As meninas serão as mais penalizadas com a medida, por isso, movimentos feministas e que lutam da defesa da vida das mulheres, meninas e pessoas que gestam estão chamando o projeto de PL da Gravidez Infantil. Em 2022, o Brasil registrou 65.569 estupros de mulheres e meninas, o maior número da história. De acordo com o Anuário Brasileiro de Segurança Pública divulgado em 2023, 48.921 (74,6%) das vítimas eram meninas menores de 14 anos.
Tempo de prisão
Atualmente, de acordo com o Código Penal, a pena para quem aborta nos casos não amparados pela lei é de 1 a 3 anos. E para quem realiza aborto em uma terceira pessoa é de 3 a 10 anos. Se a proposta for aprovada, ambos os casos passariam a ter ampliado o tempo de prisão, em conformidade ao crime de homicídio, de 6 a 20 anos, com o acréscimo de que, até mesmo os abortos garantidos por lei, se feitos em idade gestacional superior a 22 semanas, seriam também punidos com o mesmo tempo de prisão.

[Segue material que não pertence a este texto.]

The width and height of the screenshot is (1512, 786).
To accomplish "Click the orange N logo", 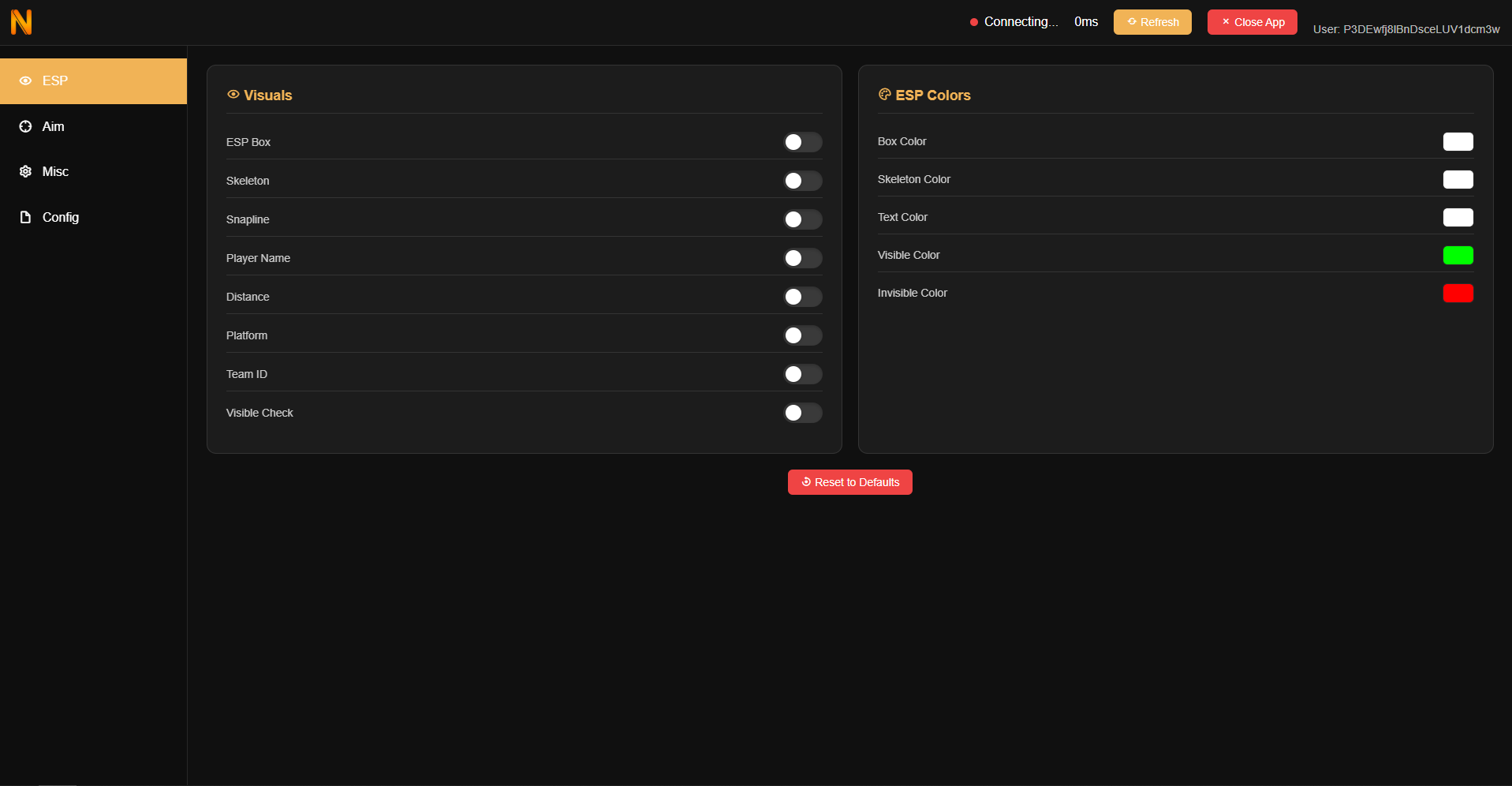I will coord(21,22).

Ou seja, o PL 1904 prevê um tempo maior de prisão para quem realizar o aborto do que para homens que cometem estupros. Se o projeto for aprovado, as mulheres vítimas de estupro que realizarem aborto após 22 semanas de gestação podem ser presas por até 20 anos, enquanto seus estupradores podem ser soltos em menos de 10 anos.